All the same, he didn't know what he could do. It was in his nature to deny himself, to make of weakness strength. Besides, he didn't know how he would fill the time. He'd been a vet now forty years. He couldn't just forget all that and sit around the house. He joked about that to his wife. "You wouldn't want me under foot all day. Be grateful." But the joke was very poor. A man whose occupation was his life, he didn't have much choice. He had to work.

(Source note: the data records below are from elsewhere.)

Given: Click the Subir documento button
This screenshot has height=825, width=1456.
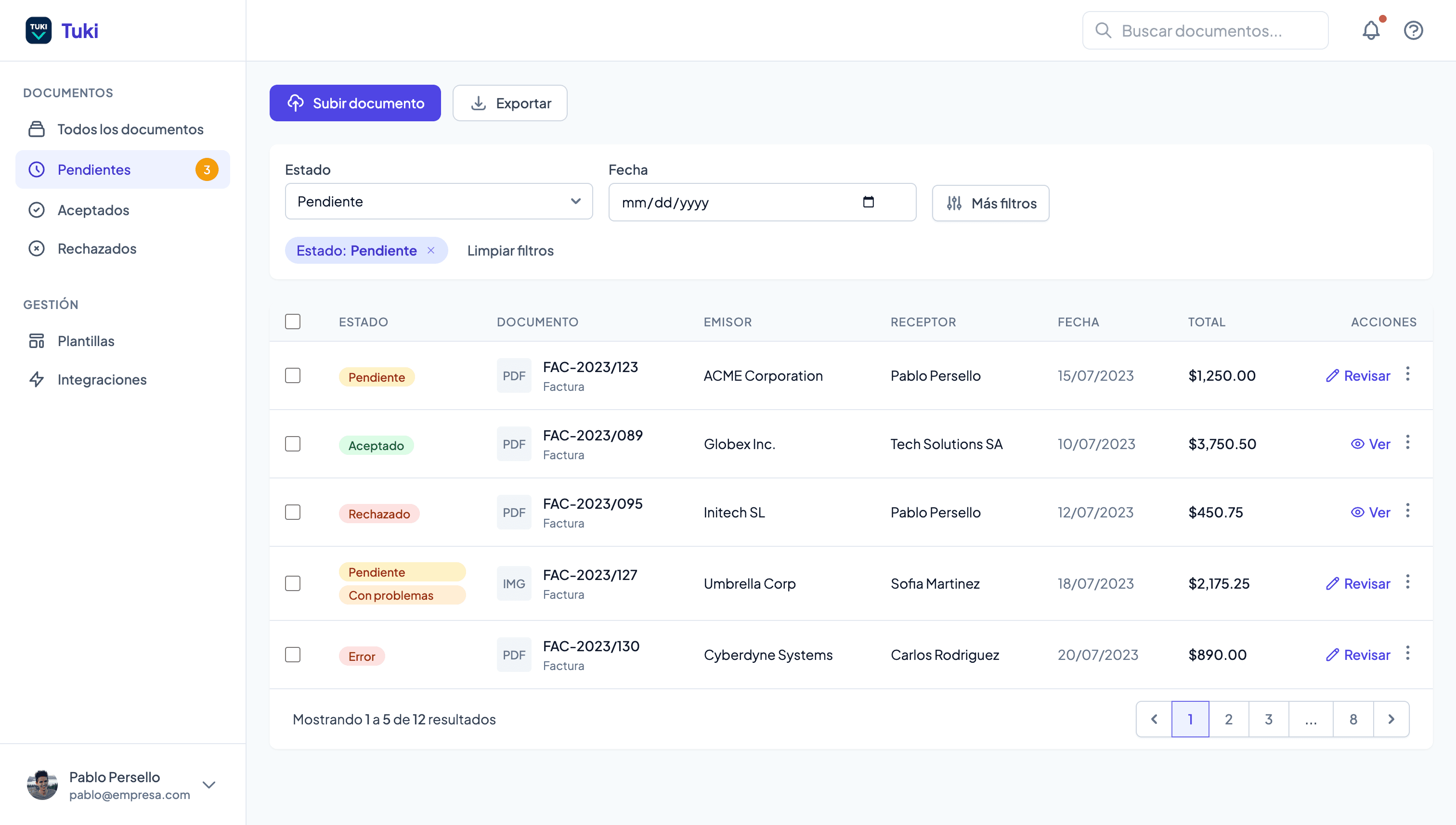Looking at the screenshot, I should pos(355,103).
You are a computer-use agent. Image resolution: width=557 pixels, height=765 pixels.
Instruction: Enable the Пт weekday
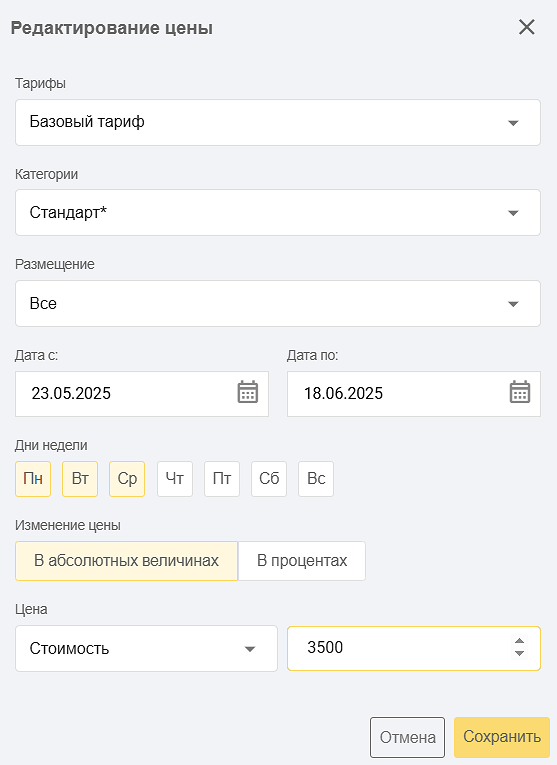coord(222,479)
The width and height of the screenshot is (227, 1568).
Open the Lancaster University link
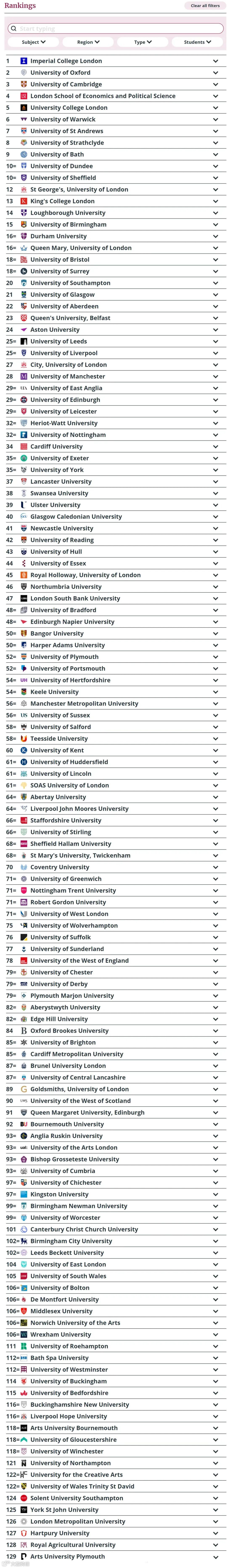click(x=61, y=481)
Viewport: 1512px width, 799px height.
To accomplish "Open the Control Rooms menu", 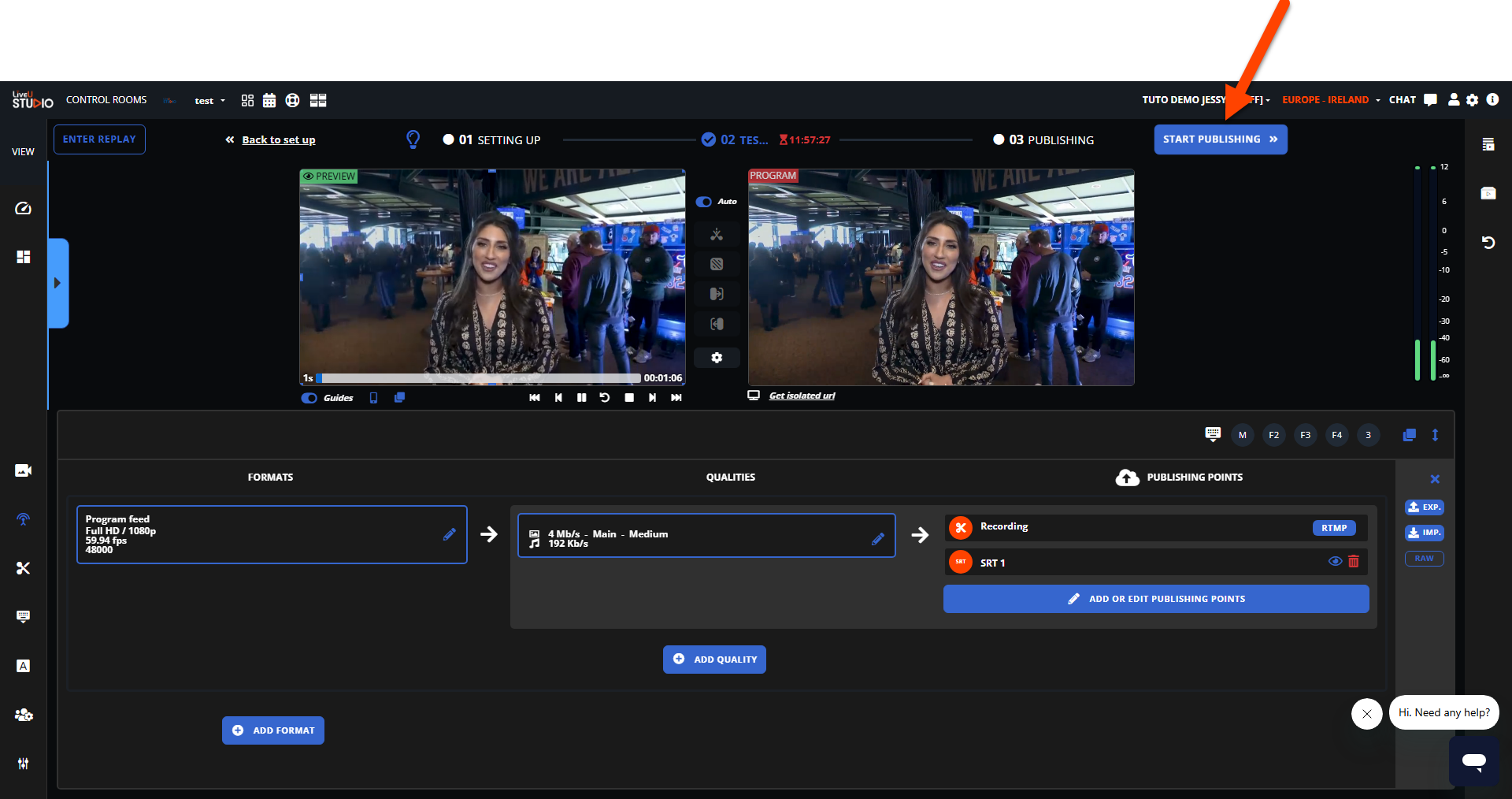I will [x=106, y=100].
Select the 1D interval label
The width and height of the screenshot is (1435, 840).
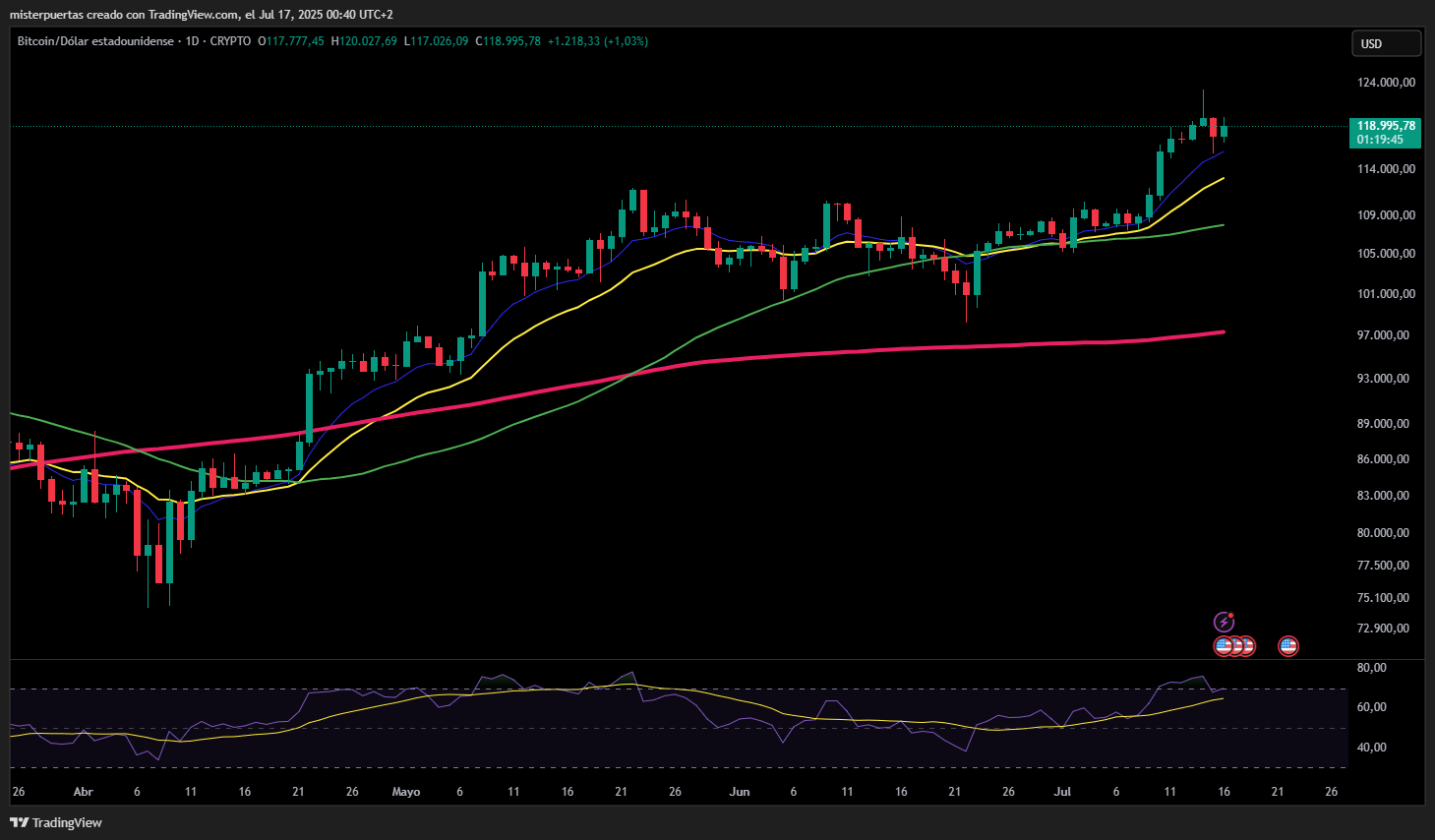coord(192,41)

And one thing more: the ranchers who depended on him. He had worked with many of them all their lives, all his own life. He had seen their fortunes rise and fall, or fall and rise, their families grow, their ranches go through all the good times and the bad. He had measured out the seasons with them. Now they were a part of him, the rhythm of his life. He couldn't any more restrain himself from going out to work with them than he could stop the racing in his blood each April when the warm winds first began the long slow thawing of the snow. Maybe he was wrong. Maybe they didn't depend on him so much as he depended on them. Or maybe it was both together. There were vets enough to go around. That was sure. But he was part of their lives too. They'd had him with them through so many times that maybe they felt incomplete without his presence in their common rituals. Maybe. It was hard to say. He'd never ask. But ranchers had their superstitions. They had patience only with what worked, and what worked best was often very old.